» Your task
Rewrite the lines below, substituting "Window" for every "Viewport" and leaving everything else unchanged.

--- begin Task material ---

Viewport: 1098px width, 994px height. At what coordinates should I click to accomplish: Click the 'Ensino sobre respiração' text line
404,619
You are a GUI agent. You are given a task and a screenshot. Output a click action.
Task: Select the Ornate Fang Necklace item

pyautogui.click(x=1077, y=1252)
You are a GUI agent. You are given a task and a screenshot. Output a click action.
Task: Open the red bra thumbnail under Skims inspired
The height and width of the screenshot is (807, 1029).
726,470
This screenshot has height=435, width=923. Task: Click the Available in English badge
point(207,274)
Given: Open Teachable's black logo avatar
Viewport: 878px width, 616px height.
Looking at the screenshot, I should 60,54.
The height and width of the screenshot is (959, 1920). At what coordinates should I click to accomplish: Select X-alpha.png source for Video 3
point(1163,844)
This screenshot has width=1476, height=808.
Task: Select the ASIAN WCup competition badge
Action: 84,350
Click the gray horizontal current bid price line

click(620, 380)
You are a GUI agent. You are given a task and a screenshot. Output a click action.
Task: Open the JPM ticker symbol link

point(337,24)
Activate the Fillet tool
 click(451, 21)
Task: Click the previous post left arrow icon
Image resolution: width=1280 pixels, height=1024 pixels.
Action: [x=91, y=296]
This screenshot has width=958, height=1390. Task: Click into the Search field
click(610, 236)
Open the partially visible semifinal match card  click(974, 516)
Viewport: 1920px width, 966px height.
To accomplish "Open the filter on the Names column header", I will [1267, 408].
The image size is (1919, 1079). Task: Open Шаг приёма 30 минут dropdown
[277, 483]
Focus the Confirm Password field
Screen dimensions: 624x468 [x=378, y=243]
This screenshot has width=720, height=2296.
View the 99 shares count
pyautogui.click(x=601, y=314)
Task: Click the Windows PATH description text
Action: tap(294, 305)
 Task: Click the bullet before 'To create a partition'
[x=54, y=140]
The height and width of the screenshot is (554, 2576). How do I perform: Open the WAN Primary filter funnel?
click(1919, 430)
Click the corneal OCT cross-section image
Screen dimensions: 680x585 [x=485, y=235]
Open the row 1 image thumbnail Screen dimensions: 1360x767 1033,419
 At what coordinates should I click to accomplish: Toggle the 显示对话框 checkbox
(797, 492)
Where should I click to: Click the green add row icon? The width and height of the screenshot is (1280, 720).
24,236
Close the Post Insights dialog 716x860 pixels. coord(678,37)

--- end Task material ---

» Answer to the exercise
Window: 1098px width, 994px height. At what coordinates should I click to accomplish: Click the 'Ensino sobre respiração' text line
404,619
You are a GUI agent. You are given a task and a screenshot. Output a click action.
Task: Select the Ornate Fang Necklace item

pyautogui.click(x=1077, y=1252)
You are a GUI agent. You are given a task and a screenshot. Output a click action.
Task: Open the red bra thumbnail under Skims inspired
The height and width of the screenshot is (807, 1029).
726,470
This screenshot has height=435, width=923. Task: Click the Available in English badge
point(207,274)
Given: Open Teachable's black logo avatar
Window: 878px width, 616px height.
Looking at the screenshot, I should 60,54.
The height and width of the screenshot is (959, 1920). At what coordinates should I click to accomplish: Select X-alpha.png source for Video 3
point(1163,844)
This screenshot has width=1476, height=808.
Task: Select the ASIAN WCup competition badge
Action: 84,350
Click the gray horizontal current bid price line

click(620, 380)
You are a GUI agent. You are given a task and a screenshot. Output a click action.
Task: Open the JPM ticker symbol link

point(337,24)
Activate the Fillet tool
 click(451, 21)
Task: Click the previous post left arrow icon
Image resolution: width=1280 pixels, height=1024 pixels.
Action: [x=91, y=296]
This screenshot has width=958, height=1390. Task: Click into the Search field
click(610, 236)
Open the partially visible semifinal match card  click(974, 516)
Window: 1920px width, 966px height.
To accomplish "Open the filter on the Names column header", I will [1267, 408].
The image size is (1919, 1079). Task: Open Шаг приёма 30 минут dropdown
[277, 483]
Focus the Confirm Password field
Screen dimensions: 624x468 [x=378, y=243]
This screenshot has width=720, height=2296.
View the 99 shares count
pyautogui.click(x=601, y=314)
Task: Click the Windows PATH description text
Action: tap(294, 305)
 Task: Click the bullet before 'To create a partition'
[x=54, y=140]
The height and width of the screenshot is (554, 2576). How do I perform: Open the WAN Primary filter funnel?
click(1919, 430)
Click the corneal OCT cross-section image
Screen dimensions: 680x585 [x=485, y=235]
Open the row 1 image thumbnail Screen dimensions: 1360x767 1033,419
 At what coordinates should I click to accomplish: Toggle the 显示对话框 checkbox
(797, 492)
Where should I click to: Click the green add row icon? The width and height of the screenshot is (1280, 720).
24,236
Close the Post Insights dialog 716x860 pixels. coord(678,37)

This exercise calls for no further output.